Приятели-татарчата даже попробовали было побить меня за неё, но первый же опыт их в этом роде совсем не удался. Я был очень силён и решителен, и помню, все эти Махмудки и Абдулки разбежались от меня горошком и только издали вступили в мирные переговоры.
— Разве так следует?
— А то как?
— Ты что же это в животы кулаком тычешь?
— Мне разбирать некогда. Вас четверо, а я один.
— Давай сначала.
— Суньтесь-ка.
И, наклонясь, я поднял камень.
Они рассыпались ещё дальше.
— Значит, сегодня ты играть с нами не будешь?
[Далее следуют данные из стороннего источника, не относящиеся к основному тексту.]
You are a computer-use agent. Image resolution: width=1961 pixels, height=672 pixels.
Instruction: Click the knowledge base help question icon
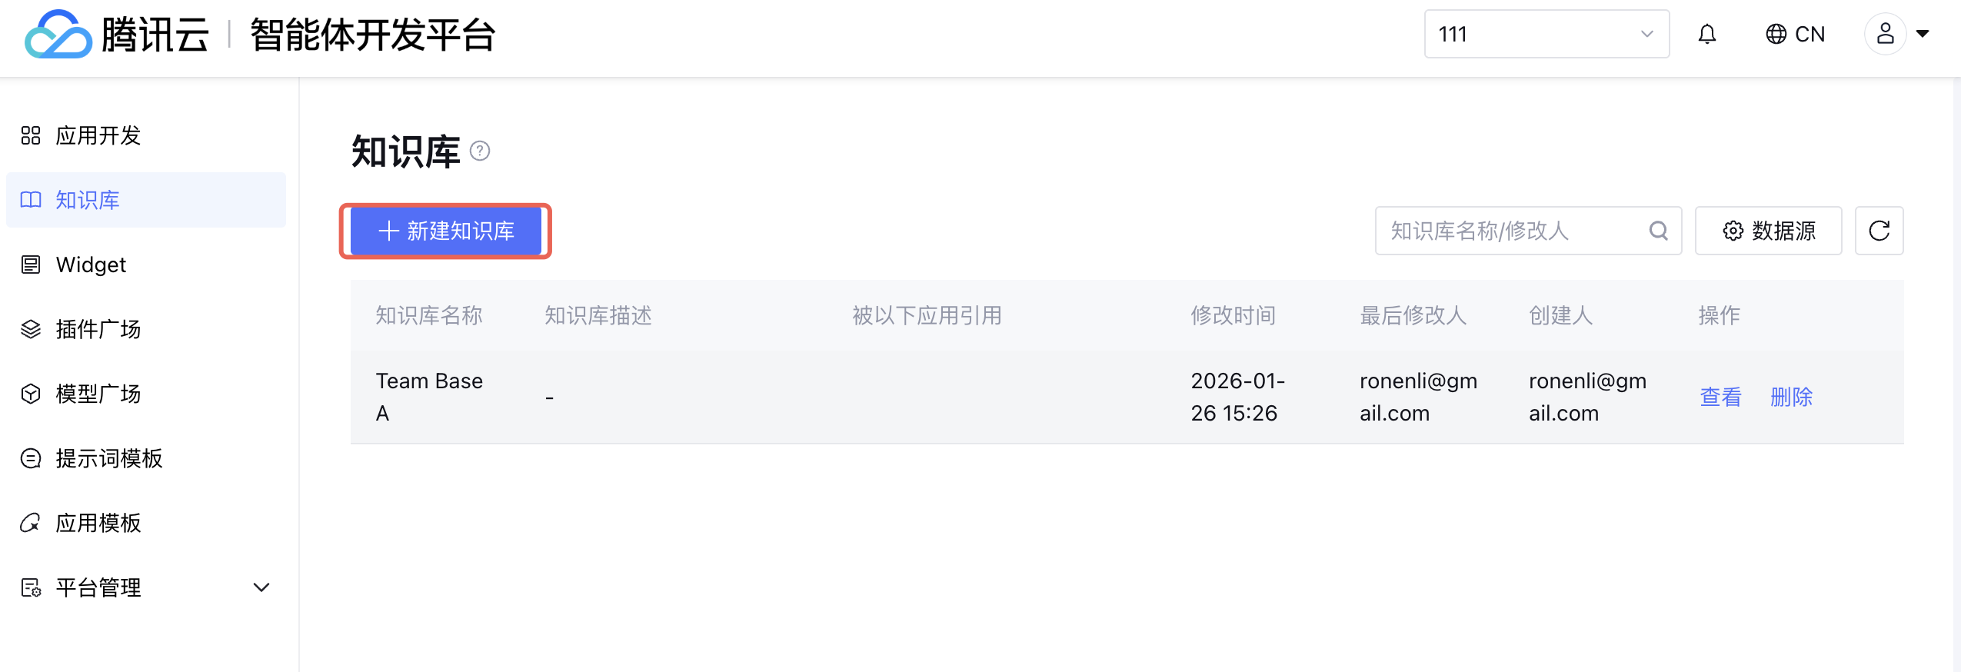pos(480,151)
В самом деле, — ну разве я, освободитель Сулеймана, мог играть с какими-то ребятами… Я в одну эту ночь вырос и возмужал. И у детей бывают такие моменты, когда кажется, что на них смотрят сорок столетий с египетских пирамид.
— Разумеется, не буду.
Я ушёл опять домой и стал мечтать о том, как Сулейман подъезжает теперь к своему аулу. Его встречают родные и друзья, и он вместо всякого разговора приказывает им: «отныне благословляйте имя моего русского друга!» и при этом называет меня… Потом я видел себя уже взрослым. В каком-то кровавом (непременно кровавом) бою я сталкиваюсь с Сулейманом, но тот узнаёт меня и говорит: — «генерал (вот я куда уже заехал!), я не могу поднять шашку на своего спасителя. Я сдаюсь на великодушие победителя!» И протягивает мне эту шашку. Но я, разумеется, отказываюсь взять её, потому что у «храбрых оружия не отнимают!» И мы посреди боя обнимаемся и опять клянёмся друг другу в вечной дружбе.